Хозяину, конечно, хочется сказать: "Что ж ты в такой мороз шляешься по гостям? Сидел бы себе дома", — но вместо этого он неожиданно для самого себя говорит:

— Что вы, Павел Федорович, гораздо больше. Днем было пятьдесят четыре, а сейчас безусловно холоднее.

Здесь раздается звонок, и с улицы вваливается новая фигура. Фигура еще из коридора радостно кричит:

— Шестьдесят, шестьдесят! Ну, нечем дышать, совершенно нечем.

И все трое отлично знают, что вовсе не шестьдесят, и не пятьдесят четыре, и не пятьдесят два, и даже не тридцать пять, а тридцать три, и не по Реомюру, а по Цельсию, но удержаться от преувеличения невозможно.

Простим им эту маленькую слабость. Пусть врут на здоровье. Может быть, им от этого сделается теплее.

Покамест они говорят, от окон с треском отваливается замазка, потому что она не столько замазка, сколько простая глина, хотя в ассортименте товаров значится как замазка высшего качества. Мороз-ревизор все замечает. Даже то, что в магазинах нет красивой цветной ваты, на которую так отрадно взглянуть, когда она лежит между оконными рамами, сторожа квартирное тепло.

Но беседующие не обращают на это внимания. Рассказываются разные истории о холодах и вьюгах, о приятной дремоте, охватывающей замерзающих, о сенбернарах с бочонком рома на ошейнике, которые разыскивают в снежных горах заблудившихся альпинистов, вспоминают о ледниковом периоде, о проваливающихся под лед знакомых (один знакомый якобы упал в прорубь, пробарахтался подо льдом двенадцать минут и вылез оттуда целехонек, живехонек и здоровехонек) и еще множество сообщений подобного рода.

Но венцом всего является рассказ о дедушке.

Дедушки вообще отличаются могучим здоровьем. Про дедушек всегда рассказывают что-нибудь интересное и героическое. Например: "мой дед был крепостным", на самом деле он имел хотя и небольшую, но все-таки бакалейную лавку.
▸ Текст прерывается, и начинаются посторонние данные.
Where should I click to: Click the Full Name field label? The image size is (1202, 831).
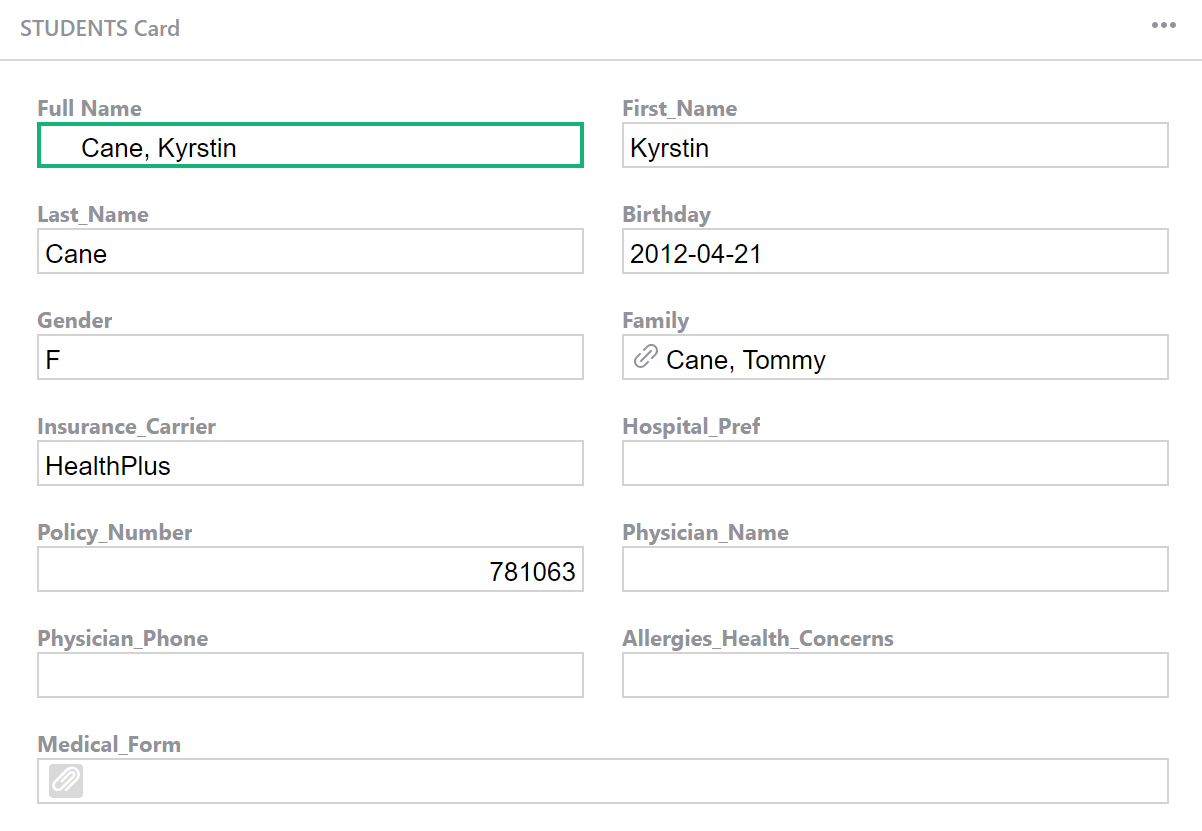[x=89, y=108]
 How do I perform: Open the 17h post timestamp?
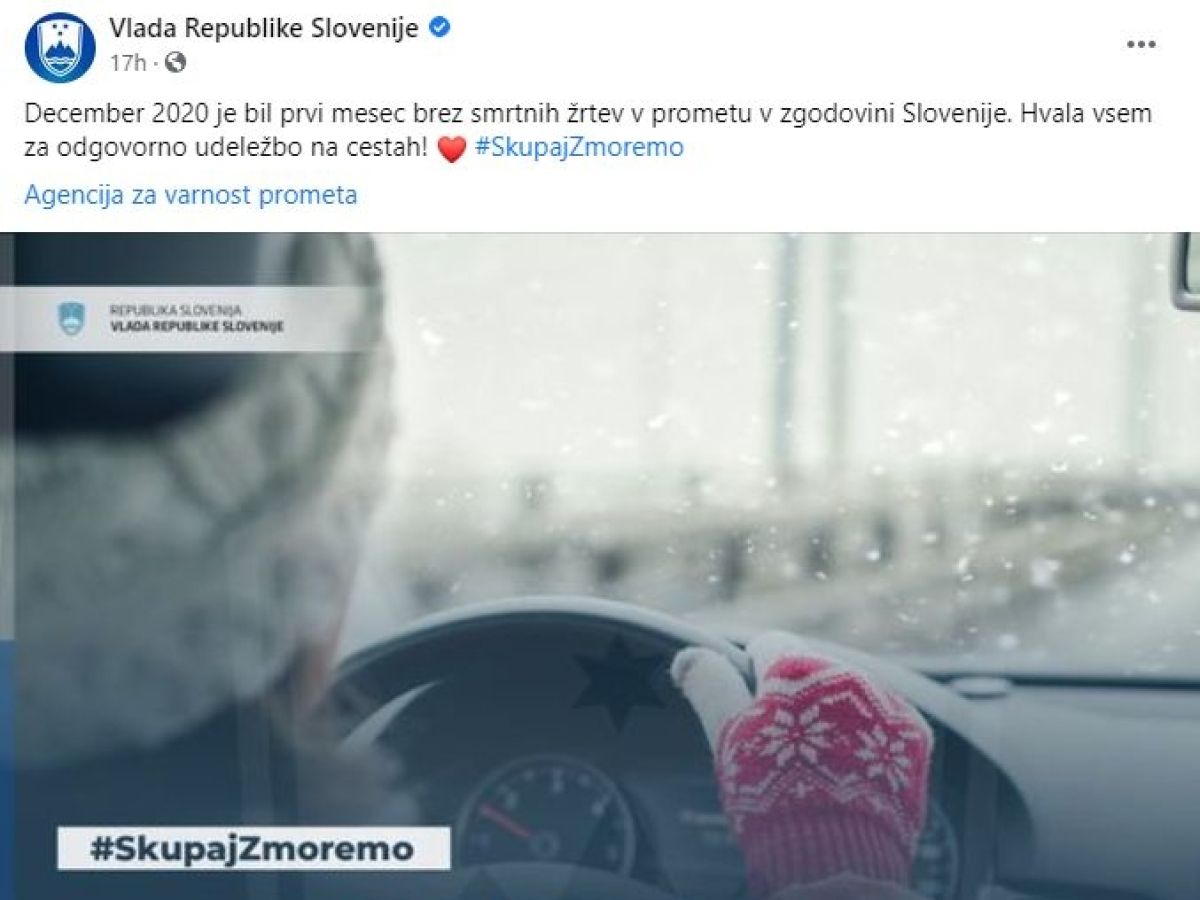[x=127, y=63]
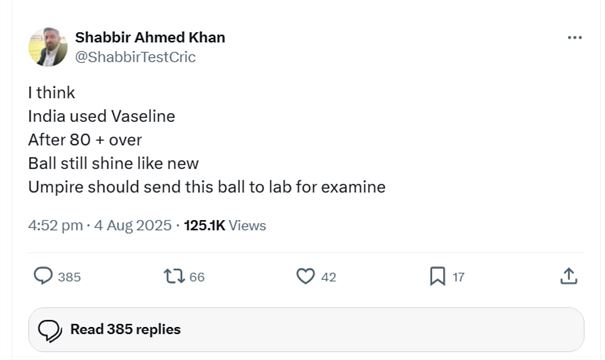Click the reply speech bubble icon

click(43, 276)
Так вот, во время сильных морозов фигура дедушки приобретает совершенно циклопические очертания.

Рассказ о дедушке хранится в каждой семье.

— Вот мы с вами кутаемся — слабое, изнеженное поколение. А мой дедушка, я его еще помню (тут рассказчик краснеет, очевидно, от мороза), простой был крепостной мужик и в самую стужу, так, знаете, градусов шестьдесят четыре, ходил в лес по дрова в одном люстриновом пиджачке и галстуке. Каково? Не правда ли, бодрый старик?

— Это интересно. Вот и у меня, так сказать, совпадение. Дедушка мой был большущий оригинал. Мороз этак градусов под семьдесят, все живое прячется в свои норы, а мой старик в одних полосатых трусиках ходит с топором на речку купаться. Вырубит себе прорубь, окунется — и домой. И еще говорит, что ему жарко, душно.